Artículo de divulgación científica

Las moscas también aprenden

Cuando los psicólogos experimentales plantean experimentos con animales, éstos

deben entenderse como un ejercicio de analogía, destinado a obtener un conocimiento

que pueda ser generalizado al ser humano (de otro modo sería complicado justificar la

utilidad práctica de los mismos).

Por eso, los animales escogidos en este tipo de investigaciones deben proporcionar,

además de un manejo sencillo y unas aptitudes determinadas para facilitar el proceso

experimental, una adecuada constitución psíquica y fisiológica que permita este

trasvase de información, desde los sujetos animales hasta el ser humano, el objeto de

estudio real. Los elegidos suelen ser mamíferos y aves, los considerados

"superiores" entre los vertebrados (aunque, desde el punto de vista de un

evolucionista entusiasta como yo, esta calificación no puede ser más desafortunada).

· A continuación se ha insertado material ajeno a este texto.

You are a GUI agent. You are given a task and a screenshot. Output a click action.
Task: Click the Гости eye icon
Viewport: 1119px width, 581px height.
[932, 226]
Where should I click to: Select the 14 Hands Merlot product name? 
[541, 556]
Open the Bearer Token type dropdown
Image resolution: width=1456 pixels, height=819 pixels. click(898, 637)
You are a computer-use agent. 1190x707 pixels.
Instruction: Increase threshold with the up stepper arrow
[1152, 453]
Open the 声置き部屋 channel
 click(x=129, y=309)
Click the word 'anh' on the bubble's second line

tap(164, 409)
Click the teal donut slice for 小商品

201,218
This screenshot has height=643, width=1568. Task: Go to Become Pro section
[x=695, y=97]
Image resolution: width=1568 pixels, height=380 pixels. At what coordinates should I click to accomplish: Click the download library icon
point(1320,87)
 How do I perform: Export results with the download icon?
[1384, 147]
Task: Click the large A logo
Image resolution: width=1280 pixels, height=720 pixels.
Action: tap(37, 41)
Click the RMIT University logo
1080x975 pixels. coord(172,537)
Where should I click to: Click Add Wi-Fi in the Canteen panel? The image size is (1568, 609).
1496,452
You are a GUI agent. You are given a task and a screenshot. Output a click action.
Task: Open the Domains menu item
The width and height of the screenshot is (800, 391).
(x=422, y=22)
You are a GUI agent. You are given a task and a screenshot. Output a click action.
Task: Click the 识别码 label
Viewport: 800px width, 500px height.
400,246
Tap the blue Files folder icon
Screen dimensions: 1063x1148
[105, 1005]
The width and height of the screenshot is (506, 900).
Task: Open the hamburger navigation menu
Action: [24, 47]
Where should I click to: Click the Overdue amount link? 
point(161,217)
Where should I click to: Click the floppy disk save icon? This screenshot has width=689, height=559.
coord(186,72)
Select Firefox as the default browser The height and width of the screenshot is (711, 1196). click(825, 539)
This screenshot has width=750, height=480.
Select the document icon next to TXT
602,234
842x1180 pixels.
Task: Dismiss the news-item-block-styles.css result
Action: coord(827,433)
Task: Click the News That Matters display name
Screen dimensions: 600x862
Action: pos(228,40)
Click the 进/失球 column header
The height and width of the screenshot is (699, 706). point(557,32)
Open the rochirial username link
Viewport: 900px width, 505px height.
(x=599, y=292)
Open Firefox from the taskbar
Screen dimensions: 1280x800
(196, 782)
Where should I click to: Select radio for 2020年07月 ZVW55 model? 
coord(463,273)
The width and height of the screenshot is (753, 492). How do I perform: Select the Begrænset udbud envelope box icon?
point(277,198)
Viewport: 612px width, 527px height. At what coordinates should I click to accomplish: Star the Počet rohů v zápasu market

Sin embargo, otras especies con características muy distintas podrían servirnos para

indagar en los entresijos de la conducta. La estrella indiscutible en los laboratorios de

genética y biología, por ejemplo, es la famosa "mosca de la fruta", Drosophila

Melanogaster, cuyo imponente nombre le resultará probablemente familiar al lector.

Las características de este insecto lo convierten en el mejor amigo del investigador

biólogo: su ciclo vital es de muy corta duración (no viven más de una semana en

estado salvaje), con lo que podemos criar en poco tiempo docenas de generaciones

con cientos de individuos; su genoma es reducido (tan solo 4 pares de cromosomas,

frente a los 23 de la especie humana) y por eso mismo ha sido bien estudiado (fue

secuenciado completamente en el año 2000).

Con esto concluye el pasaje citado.